Can a NAS share remote resources too?
Yes. Native backends such as SFTP avoid the need for local cache storage. Out-of-band mounts for pretty much every modern protocol is already available and soon will also be available beyond what the host OS can actually do.
Does it work across VPNs?
Yes. ShareFSServer includes a relay protocol that can connect ShareFSServer instances across a VPN and rebroadcast shares between networks.
Do I need to lower Windows security to use ShareFSServer?
No. One of the goals is to avoid the need to weaken Windows file sharing security just to make files available to RISC OS.
Is it fast?
It is already fast enough for many practical uses, but performance should not be treated as final while the protocol implementation is still being hardened.
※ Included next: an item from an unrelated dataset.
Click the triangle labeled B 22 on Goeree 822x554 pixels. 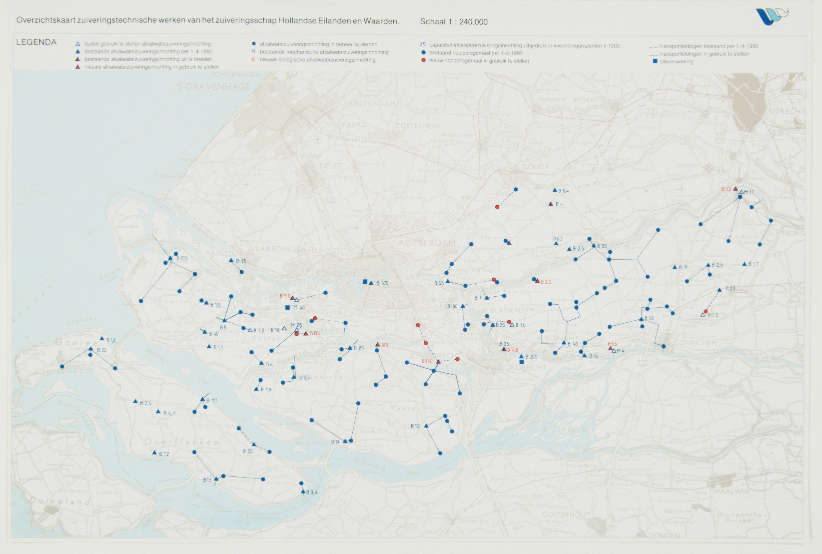point(90,349)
Disable logging when testing speed.
Why do filenames need to change?
Because RISC OS filenames, host filenames and RISC OS file types do not map perfectly onto one another. ShareFSServer must preserve file type metadata, avoid illegal characters, handle Unicode, avoid name collisions and keep files usable on both sides.
Why not simply use names like MyFile/pdf?
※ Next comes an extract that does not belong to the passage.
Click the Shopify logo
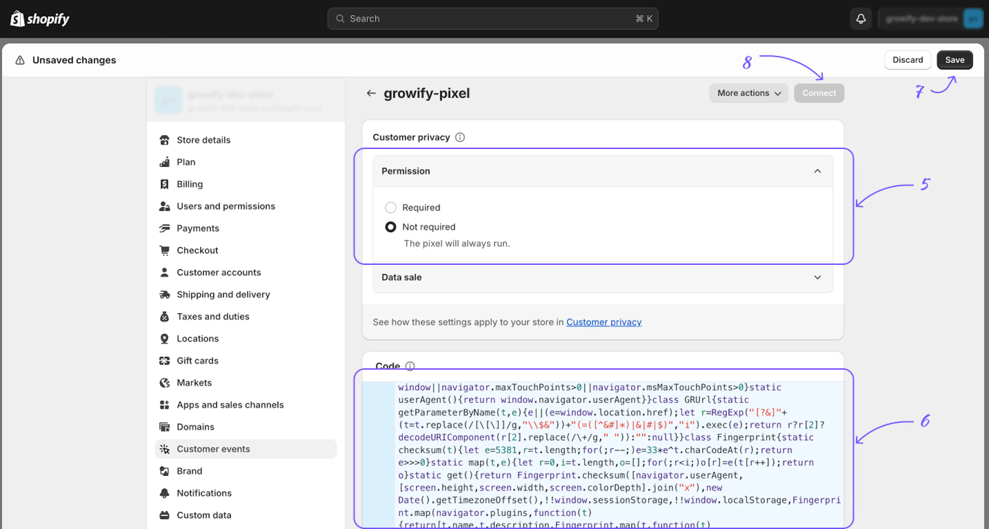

That might work on some hosts, but not across Linux, macOS, BSD and other platforms. ShareFSServer needs a portable naming scheme.
Why not store metadata in hidden files?
Hidden metadata files work until a user moves a file outside ShareFSServer’s control. If the metadata is separated from the file, the file type can be lost. Encoding essential metadata into the filename is more robust for cross-platform use.
What is the difference between HostFS mode and Advanced mode?
HostFS mode uses the traditional name,XXX style for RISC OS file types. Advanced mode tries to improve interoperability by mapping known RISC OS file types to useful host extensions where possible.
Does ShareFSServer support Unicode?
Yes. It translates Unicode where possible and preserves uniqueness where direct translation is not possible.
Not only that, but it also support all types of encoding used on the various host platforms where it runs (UTF-8, UTF-16, UTF-8 with rules, raw binary and more).
Can passwords be stored in a secure vault?
That is planned. HashiCorp Vault support is being worked on, and other suggestions are welcome.
Will TOTP authentication be supported?
Yes, TOTP support is planned. The idea is that a protected share can accept a temporary code from an authenticator app, instead of relying only on a static password.
When will printer sharing be available?
Printer sharing is planned to resume once the file sharing side, especially HostFS mode, is solid enough.
Is ShareFSServer production ready?
No. It is still alpha-quality software. It is suitable for testing, feedback and experimentation, not as the only copy of important data.
Why reverse engineer the protocol?
Because the original sources cannot currently be released with clear written permission. Reimplementing the protocol from documented behaviour, source interfaces and network captures is the clean route to compatibility.
What is the long-term goal?
The long-term goal is to make ShareFSServer a modern protocol proxy for RISC OS, allowing old and new RISC OS systems to access local filesystems, NAS storage, cloud storage, secure remote protocols and other network resources through the familiar ShareFS interface.